O ministro Flávio Dino, do Supremo Tribunal Federal (STF), determinou a aplicação de multa a estados e municípios que não cumpriram exigências de transparência na execução de emendas parlamentares. A decisão estabelece prazos e medidas para regularizar a prestação de contas dos recursos recebidos entre 2020 e 2024.
Exigência de planos de trabalho
Na decisão, Dino determina que os entes federativos que receberam recursos de emendas no período de 2020 a 2024 apresentem um plano de trabalho de transparência. O objetivo é garantir a rastreabilidade e o controle social sobre a aplicação dos valores.
O ministro considerou que estados e municípios devem complementar os Planos de Trabalho já cadastrados, assegurando que todas as informações estejam completas e acessíveis.
Além disso, Dino exige que os entes apresentem relatórios de gestão na plataforma Transferegov.br, ferramenta do governo federal para acompanhamento de transferências voluntárias. A medida visa centralizar os dados e facilitar a fiscalização por parte dos órgãos de controle e da sociedade civil.
Prazo para auditoria da CGU
O ministro deu um prazo de 5 dias úteis para que a Controladoria-Geral da União (CGU) apresente um cronograma para a auditoria dos valores repassados de 2020 a 2024. A auditoria deverá verificar a correta aplicação dos recursos e a observância das regras de transparência. A CGU terá que detalhar as etapas e os prazos para a realização dos trabalhos.

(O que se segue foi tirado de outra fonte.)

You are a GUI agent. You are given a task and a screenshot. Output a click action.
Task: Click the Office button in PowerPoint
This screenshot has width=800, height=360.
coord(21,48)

Dino também destacou que, apesar das determinações anteriores, ainda permanecem omissos dados dos entes sobre os valores destinados ao setor de ‘eventos’. Para o ministro, há uma persistente deficiência de transparência e rastreabilidade na destinação de emendas parlamentares voltadas à promoção de eventos, o que motivou a multa e as novas exigências.
Ilustração sobre desvios
Em sua decisão, Dino escreveu: ‘A título ilustrativo, imaginemos a repugnante hipótese de uma empresa participar de ‘esquemas’ de desvio de dinheiro público destinado por emendas, e ainda ser beneficiada por incentivos fiscais’. A frase ilustra a preocupação do magistrado com a falta de controle e a possibilidade de irregularidades na aplicação dos recursos.
O ministro afirmou que os entes que permanecerem omissos ou não cumprirem as determinações estarão sujeitos a novas sanções. A decisão reforça a necessidade de os gestores públicos municipais e estaduais priorizarem a transparência na execução de emendas, especialmente aquelas voltadas a eventos, que têm sido alvo de questionamentos.
Para os gestores municipais paulistas, a decisão implica a necessidade de revisar os procedimentos de prestação de contas e garantir que todos os dados estejam disponíveis no Transferegov.br. A multa aplicada por Dino serve como alerta para a importância da transparência na gestão dos recursos públicos.